As controvérsias do discurso de Zelensky em Israel

Por Henry Galsky

Na noite de domingo, 20 de março, o presidente ucraniano, Volodymyr Zelensky, fez um discurso duro para os parlamentares israelenses. A transmissão virtual foi assistida por 119 membros do Knesset, o parlamento de Israel, e por ministros do governo. Os membros do partido Lista Árabe Unificada optaram por boicotar o pronunciamento sob a alegação de que “a Ucrânia é muito pró-Israel”.

O evento foi acompanhado também por centenas de manifestantes pró-Ucrânia por meio de um telão instalado na Praça Habima, no centro de Tel Aviv.

O presidente ucraniano seguiu a estratégia que vem adotando ao se dirigir a governos estrangeiros, questionando as razões pelas quais optaram por não participar de modo mais efetivo na guerra. No caso de Israel, questionou abertamente por que o governo de Naftali Bennett não enviou à Ucrânia o sistema de defesa antimísseis conhecido como Domo de Ferro.

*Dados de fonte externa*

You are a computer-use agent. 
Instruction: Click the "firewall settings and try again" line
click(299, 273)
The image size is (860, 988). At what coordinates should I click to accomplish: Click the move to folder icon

O Domo de Ferro é usado com frequência em Israel e se tornou conhecido em todo o mundo, em função dos confrontos do país com o grupo terrorista Hamas. A taxa de sucesso do sistema chega a cerca de 90% evitando que a maioria dos mísseis e foguetes lançados pelo grupo palestino atinja as cidades israelenses.

Zelensky traçou um paralelo direto entre as lutas travadas entre Ucrânia e Israel argumentando que ambos enfrentam as mesmas ameaças: “a destruição total dos nossos povos, nossos Estados, nossas culturas, e até dos nossos nomes: Ucrânia, Israel”.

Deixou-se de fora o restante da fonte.